→ **The data**
▼

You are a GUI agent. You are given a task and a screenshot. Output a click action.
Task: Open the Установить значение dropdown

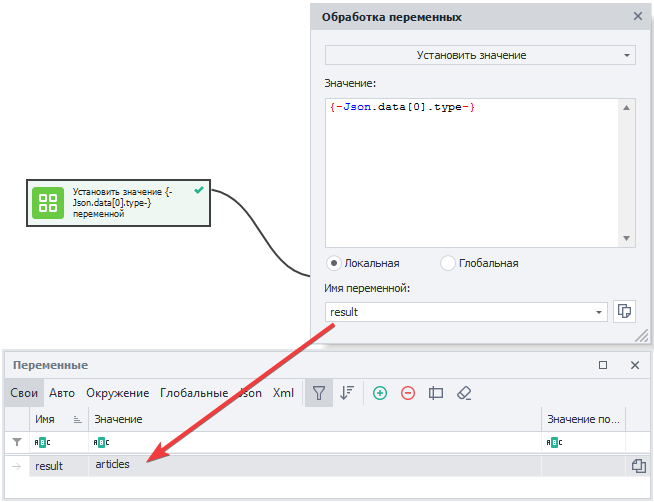pos(480,55)
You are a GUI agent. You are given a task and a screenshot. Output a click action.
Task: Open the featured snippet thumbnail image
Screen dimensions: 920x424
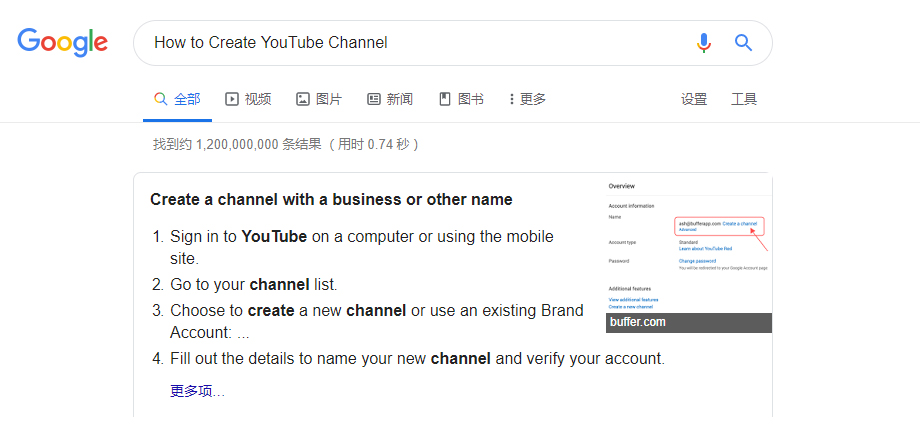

▲

→ **Assignment**
Please print the entries above exactly. Skip every picture.

→ **Response**
You are a GUI agent. You are given a task and a screenshot. Output a click action.
Task: Open the Установить значение dropdown

pos(480,55)
You are a GUI agent. You are given a task and a screenshot. Output a click action.
Task: Open the featured snippet thumbnail image
Screen dimensions: 920x424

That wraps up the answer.